Monday, December 20, 2004

Microsoft has been under fire due to the security flaws in their products lately, especially in Internet Explorer. Enough has been said about that. However, its latest move to acquire anti-spyware software maker Giant doesn't look good on its resume. The key to secure software is prevention, and Microsoft of all people has no right to complain of a resource crunch.
They have the money and the (highly skilled) manpower to throw at this problem. Absolutely necessary is a drastic reworking of the browser - a la SP2, where they let applications break, but put security first.

Even more galling is the possibility that they may charge for this software. The reason spyware exists is because of the bad security model that Microsoft used for IE. I don't say this - CERT does. ActiveX, and the whole "zones" model is completely broken. In a recent statement, Microsoft said that spyware was the users' fault, not theirs. Yeah right.

In most cases, maybe. But I've been infected by spyware without ever clicking "OK" on anything.
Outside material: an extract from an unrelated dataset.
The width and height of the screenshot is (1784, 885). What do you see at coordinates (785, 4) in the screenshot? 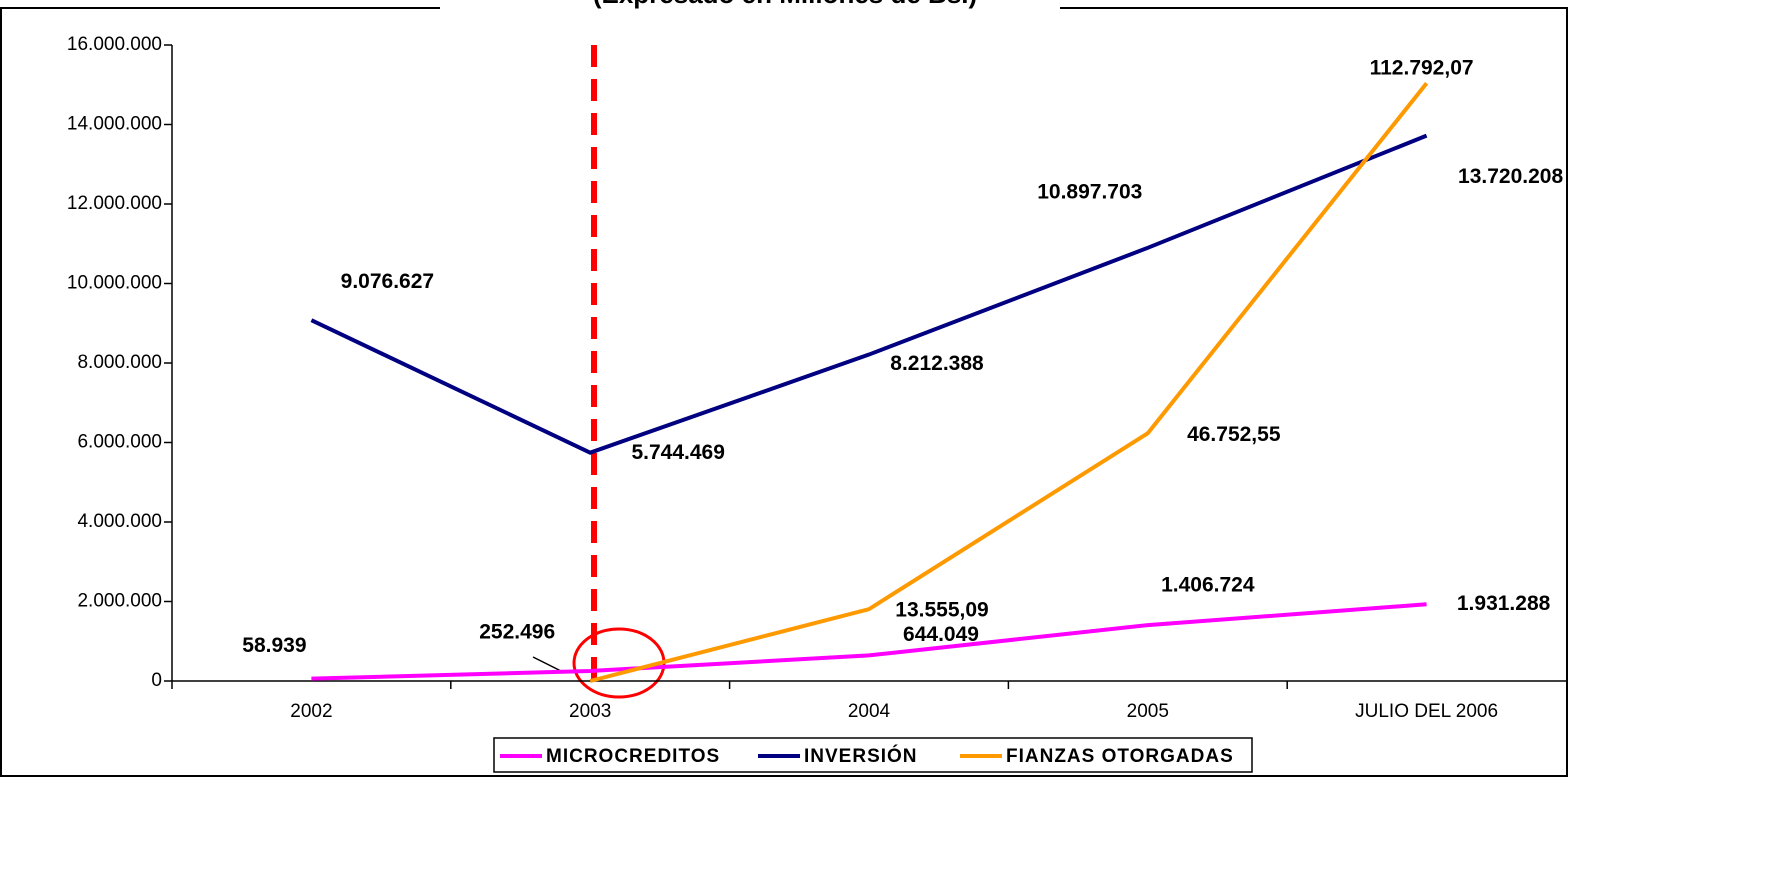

It was due to streaming music websites (before you think of other, more "unclean" reasons). I'm not that dumb. I used Firefox then too, but my realplayer plugins didn't work cleanly on it then. Valuable lesson learnt: NEVER use IE-only sites, unless they are your bank or something and you have no choice.

Another pet grouse to get off the chest: For those who say that all of Microsoft's problems stem from marketshare, I call their bluff with two words - Apache and Oracle. I don't even remember the last time a major Apache server or an Oracle database (both market leaders by a wide margin) was taken out by a vulnerability. Slammer, of course is fresh in everyone's mind.

Complacency is one thing open-source can do well to guard against though. It wasn't so long ago that Debian's servers were hacked into just days before a major release, rendering the whole source of Debian vulnerable to tampering. Mercenaries are exactly that - they have no respect for authority or principles, making open-source software an equally good target if the incentive's right.